Reference Code: 69069
Bayer is a global enterprise with core competencies in the Life Science fields of health care and agriculture. Its products and services are designed to benefit people and improve their quality of life. At Bayer, you have the opportunity to be part of a culture where we value the passion of our employees to innovate and give them the power to change.
Relocation may be offered for this role.
Direct supervision (technical, strategic) of and career development for a growing team of 3 data scientists with a focus on creating a team environment for individuals to develop and succeed;
Lead innovation using the latest advances in data science with a primary focus on machine learning, prescriptive modeling, and optimization;
Develop and deploy new solutions globally, to accelerate our pipeline and product development efforts;
Collaborate with other scientists, Software/Data Engineering leads, and Data Science leads within the group to build a technology strategy that drives the desired business outcome;
Ensure team adherence to best practices as defined by Data Science Center of Excellence, including but not limited to agile/scrum, phased project advancements, code documentation, and review, information security, intellectual property documentation;
Partner with stakeholders from different parts of the organization to identify new opportunities that optimize total cost, recycle time, and other key metrics;
Present compelling, validated stories to all levels of the organization, including peers, senior management and internal customers to drive both strategic and operational changes in business;
Assist with technical and behavioral interviews for new hires within the organization;
Work closely with the University relations to oversee student interns;
An active participant in the Data Science Center of Excellence (DSCOE) hackathons, meetups, and speaking events.
Strong background in Machine learning with an expertise in many of the following: Tree-based methods, Monte-Carlo simulations, Stochastic Modeling, Estimation and Prediction, Recommender Systems, Boosting and Bagging techniques, Bayesian analysis, Deep Learning, Reinforcement learning, Optimization;
5+ years of experience in applying Machine learning/optimization towards solving large scale real-world problems;
5+ years’ experience with at least one of R, Python, Java, Scala, C/C++;
2+ years of experience with sci-kit-learn and pandas (or equivalent tools);
1+ years of experience with languages used for querying data (e.g.
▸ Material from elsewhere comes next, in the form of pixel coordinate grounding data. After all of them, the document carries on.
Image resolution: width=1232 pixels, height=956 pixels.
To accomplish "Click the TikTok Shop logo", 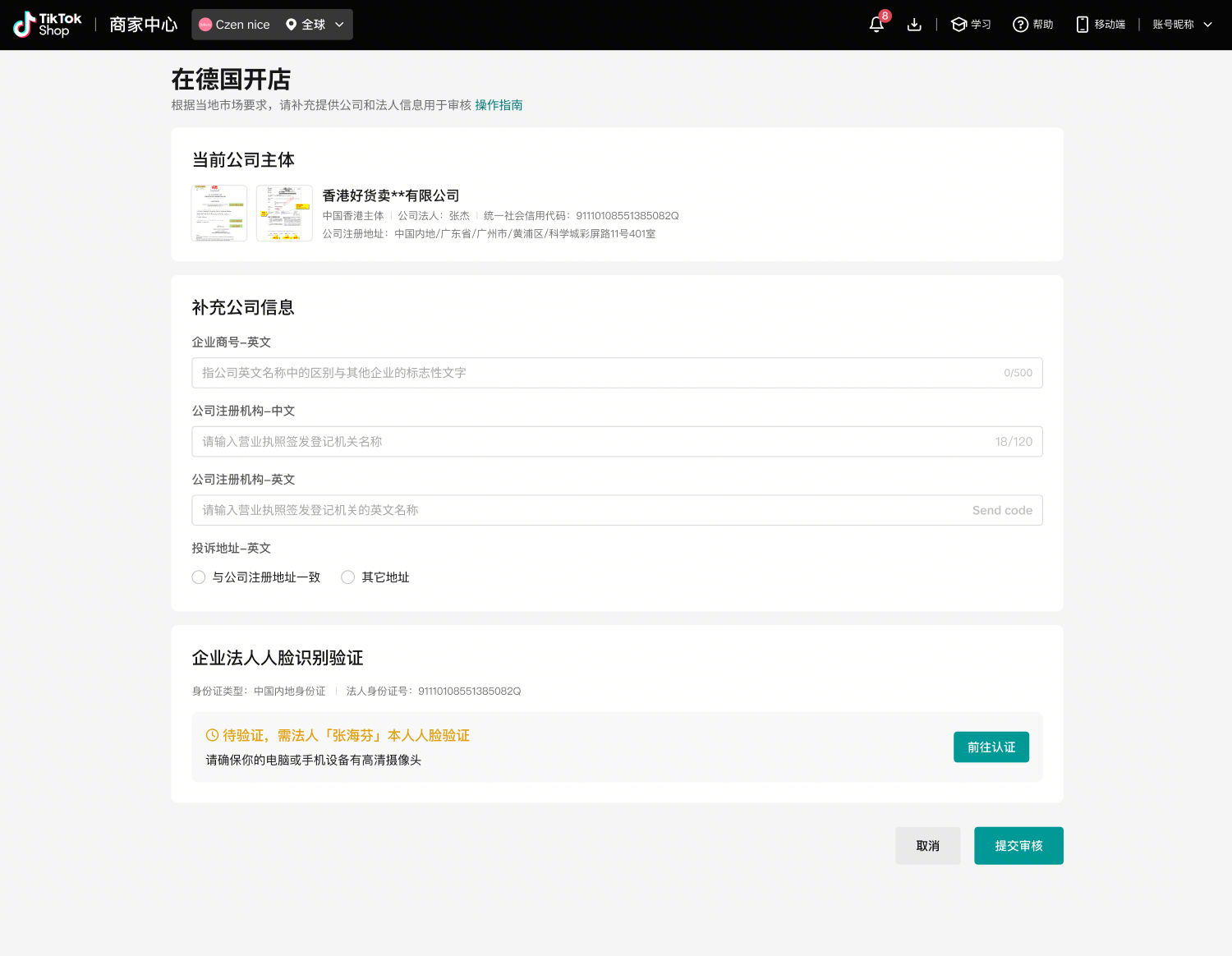I will 48,25.
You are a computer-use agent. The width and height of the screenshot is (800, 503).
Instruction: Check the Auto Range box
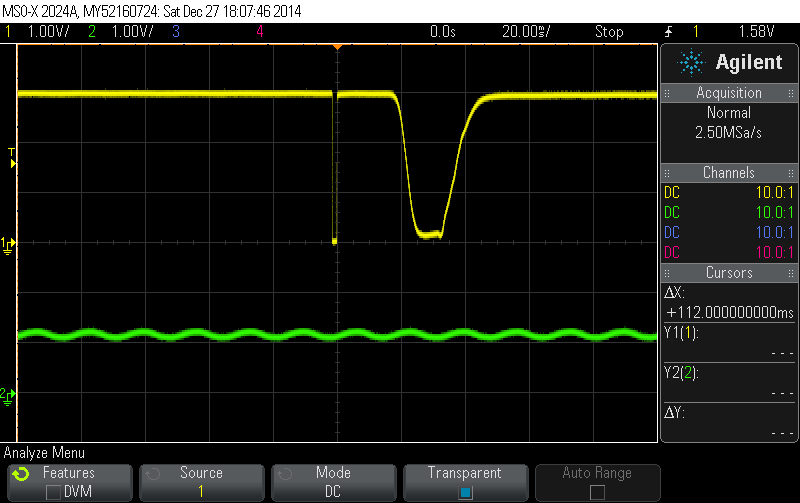tap(597, 492)
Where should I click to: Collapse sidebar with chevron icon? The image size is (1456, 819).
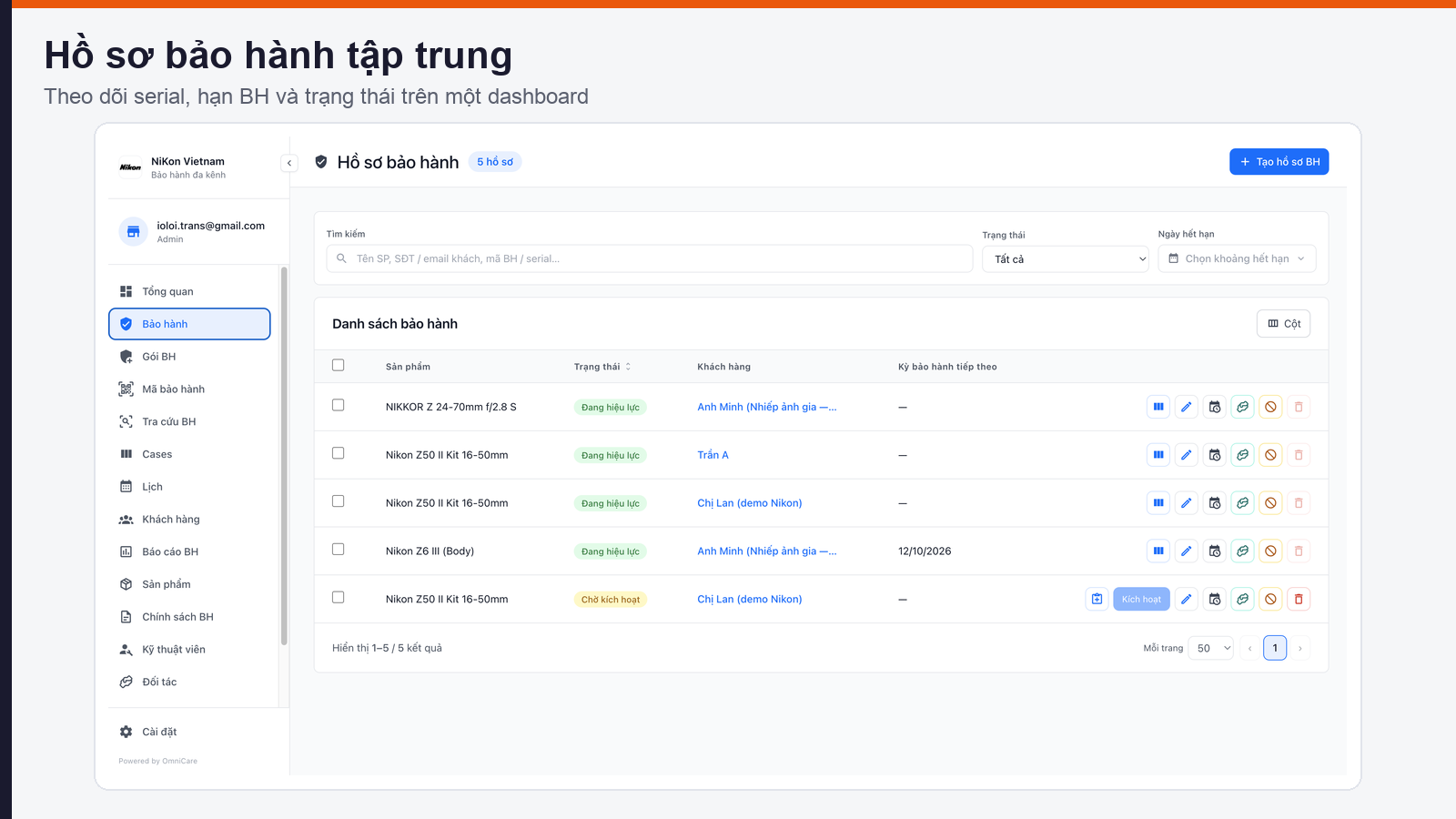[x=289, y=163]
Hive/Pig/SQL), and/or experience with Infrastructure as a service such as AWS and Google cloud;
Minimum of a Bachelor’s degree with 8+ yrs of experience or Master’s degree with 6+ yrs of experience or PhD with 3+ yrs of professional and/or post doc experience in Computer Science, Mathematics, Physics, Engineering or other quantitative disciplines;
Creative, proactive, bold and out-of-box thinking;
Proven ability to communicate complex qualitative analysis in a clear, precise and actionable manner;
Strong organizational, interpersonal, and problem-solving abilities;
Ability to work in a matrix environment, leading & influencing people at varying levels of responsibility.